**INSTRUCTIONS TO FOLLOW:** Please write out all the data exactly as shown.

*** DATA FOR REVIEW ***

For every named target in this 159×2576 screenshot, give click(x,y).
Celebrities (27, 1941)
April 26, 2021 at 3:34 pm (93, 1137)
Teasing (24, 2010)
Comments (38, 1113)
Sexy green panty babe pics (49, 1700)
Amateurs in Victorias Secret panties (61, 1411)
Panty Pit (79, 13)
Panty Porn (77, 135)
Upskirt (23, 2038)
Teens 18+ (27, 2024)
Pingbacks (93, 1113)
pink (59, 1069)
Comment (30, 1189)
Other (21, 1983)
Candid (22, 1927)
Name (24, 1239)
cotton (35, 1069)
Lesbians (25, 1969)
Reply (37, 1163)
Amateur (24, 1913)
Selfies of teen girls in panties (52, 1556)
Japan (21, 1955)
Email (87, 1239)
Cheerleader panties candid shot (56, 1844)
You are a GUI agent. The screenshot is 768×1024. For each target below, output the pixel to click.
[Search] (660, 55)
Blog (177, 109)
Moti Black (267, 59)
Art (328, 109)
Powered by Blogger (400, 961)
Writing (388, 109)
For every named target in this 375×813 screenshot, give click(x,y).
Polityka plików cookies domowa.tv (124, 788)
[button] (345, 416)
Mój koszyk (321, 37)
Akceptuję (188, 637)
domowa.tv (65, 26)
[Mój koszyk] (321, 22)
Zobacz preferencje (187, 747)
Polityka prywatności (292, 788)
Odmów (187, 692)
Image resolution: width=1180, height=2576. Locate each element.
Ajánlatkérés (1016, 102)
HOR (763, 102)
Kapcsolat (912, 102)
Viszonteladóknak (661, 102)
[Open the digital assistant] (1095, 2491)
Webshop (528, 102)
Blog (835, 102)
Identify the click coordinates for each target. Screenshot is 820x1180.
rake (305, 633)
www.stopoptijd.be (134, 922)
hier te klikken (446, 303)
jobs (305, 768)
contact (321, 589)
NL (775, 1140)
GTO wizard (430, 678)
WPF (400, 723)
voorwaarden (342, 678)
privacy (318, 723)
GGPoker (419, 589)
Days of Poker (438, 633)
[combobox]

*** End of DATA FOR REVIEW ***

**SOLUTION BELOW:**
For every named target in this 159×2576 screenshot, give click(x,y).
Celebrities (27, 1941)
April 26, 2021 at 3:34 pm (93, 1137)
Teasing (24, 2010)
Comments (38, 1113)
Sexy green panty babe pics (49, 1700)
Amateurs in Victorias Secret panties (61, 1411)
Panty Pit (79, 13)
Panty Porn (77, 135)
Upskirt (23, 2038)
Teens 18+ (27, 2024)
Pingbacks (93, 1113)
pink (59, 1069)
Comment (30, 1189)
Other (21, 1983)
Candid (22, 1927)
Name (24, 1239)
cotton (35, 1069)
Lesbians (25, 1969)
Reply (37, 1163)
Amateur (24, 1913)
Selfies of teen girls in panties (52, 1556)
Japan (21, 1955)
Email (87, 1239)
Cheerleader panties candid shot (56, 1844)
You are a GUI agent. The screenshot is 768×1024. For each target below, output the pixel to click.
[Search] (660, 55)
Blog (177, 109)
Moti Black (267, 59)
Art (328, 109)
Powered by Blogger (400, 961)
Writing (388, 109)
For every named target in this 375×813 screenshot, give click(x,y).
Polityka plików cookies domowa.tv (124, 788)
[button] (345, 416)
Mój koszyk (321, 37)
Akceptuję (188, 637)
domowa.tv (65, 26)
[Mój koszyk] (321, 22)
Zobacz preferencje (187, 747)
Polityka prywatności (292, 788)
Odmów (187, 692)
Image resolution: width=1180, height=2576. Locate each element.
Ajánlatkérés (1016, 102)
HOR (763, 102)
Kapcsolat (912, 102)
Viszonteladóknak (661, 102)
[Open the digital assistant] (1095, 2491)
Webshop (528, 102)
Blog (835, 102)
Identify the click coordinates for each target. Screenshot is 820x1180.
rake (305, 633)
www.stopoptijd.be (134, 922)
hier te klikken (446, 303)
jobs (305, 768)
contact (321, 589)
NL (775, 1140)
GTO wizard (430, 678)
WPF (400, 723)
voorwaarden (342, 678)
privacy (318, 723)
GGPoker (419, 589)
Days of Poker (438, 633)
[combobox]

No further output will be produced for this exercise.